SHORT TASK — Reproduce the records below verbatim, preserving every line, blank line, and coordinate value.

ENTRIES SUPPLIED —

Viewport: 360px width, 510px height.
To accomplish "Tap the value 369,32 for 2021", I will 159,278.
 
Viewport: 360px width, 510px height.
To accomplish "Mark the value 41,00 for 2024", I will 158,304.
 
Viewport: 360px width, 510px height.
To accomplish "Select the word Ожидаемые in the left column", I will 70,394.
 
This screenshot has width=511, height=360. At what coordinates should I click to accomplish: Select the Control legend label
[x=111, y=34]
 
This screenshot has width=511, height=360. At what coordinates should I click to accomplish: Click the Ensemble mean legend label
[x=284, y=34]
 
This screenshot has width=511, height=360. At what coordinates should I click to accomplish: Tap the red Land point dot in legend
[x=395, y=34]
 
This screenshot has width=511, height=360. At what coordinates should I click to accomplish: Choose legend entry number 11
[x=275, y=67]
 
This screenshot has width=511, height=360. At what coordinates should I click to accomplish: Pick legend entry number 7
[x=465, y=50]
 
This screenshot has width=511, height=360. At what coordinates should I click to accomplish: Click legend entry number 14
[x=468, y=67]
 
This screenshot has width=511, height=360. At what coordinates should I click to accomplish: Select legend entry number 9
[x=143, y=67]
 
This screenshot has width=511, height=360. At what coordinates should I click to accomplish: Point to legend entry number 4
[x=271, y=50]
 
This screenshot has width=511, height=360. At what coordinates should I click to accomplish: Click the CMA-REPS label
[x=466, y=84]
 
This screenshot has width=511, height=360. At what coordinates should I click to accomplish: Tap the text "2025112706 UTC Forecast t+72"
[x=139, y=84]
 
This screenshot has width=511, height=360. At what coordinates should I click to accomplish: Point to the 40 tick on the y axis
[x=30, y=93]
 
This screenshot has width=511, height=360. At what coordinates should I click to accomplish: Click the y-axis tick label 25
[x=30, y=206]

ANSWER TO THIS PROBLEM —
Viewport: 360px width, 510px height.
To accomplish "Tap the value 369,32 for 2021", I will 159,278.
 
Viewport: 360px width, 510px height.
To accomplish "Mark the value 41,00 for 2024", I will 158,304.
 
Viewport: 360px width, 510px height.
To accomplish "Select the word Ожидаемые in the left column", I will 70,394.
 
This screenshot has width=511, height=360. At what coordinates should I click to accomplish: Select the Control legend label
[x=111, y=34]
 
This screenshot has width=511, height=360. At what coordinates should I click to accomplish: Click the Ensemble mean legend label
[x=284, y=34]
 
This screenshot has width=511, height=360. At what coordinates should I click to accomplish: Tap the red Land point dot in legend
[x=395, y=34]
 
This screenshot has width=511, height=360. At what coordinates should I click to accomplish: Choose legend entry number 11
[x=275, y=67]
 
This screenshot has width=511, height=360. At what coordinates should I click to accomplish: Pick legend entry number 7
[x=465, y=50]
 
This screenshot has width=511, height=360. At what coordinates should I click to accomplish: Click legend entry number 14
[x=468, y=67]
 
This screenshot has width=511, height=360. At what coordinates should I click to accomplish: Select legend entry number 9
[x=143, y=67]
 
This screenshot has width=511, height=360. At what coordinates should I click to accomplish: Point to legend entry number 4
[x=271, y=50]
 
This screenshot has width=511, height=360. At what coordinates should I click to accomplish: Click the CMA-REPS label
[x=466, y=84]
 
This screenshot has width=511, height=360. At what coordinates should I click to accomplish: Tap the text "2025112706 UTC Forecast t+72"
[x=139, y=84]
 
This screenshot has width=511, height=360. At what coordinates should I click to accomplish: Point to the 40 tick on the y axis
[x=30, y=93]
 
This screenshot has width=511, height=360. At what coordinates should I click to accomplish: Click the y-axis tick label 25
[x=30, y=206]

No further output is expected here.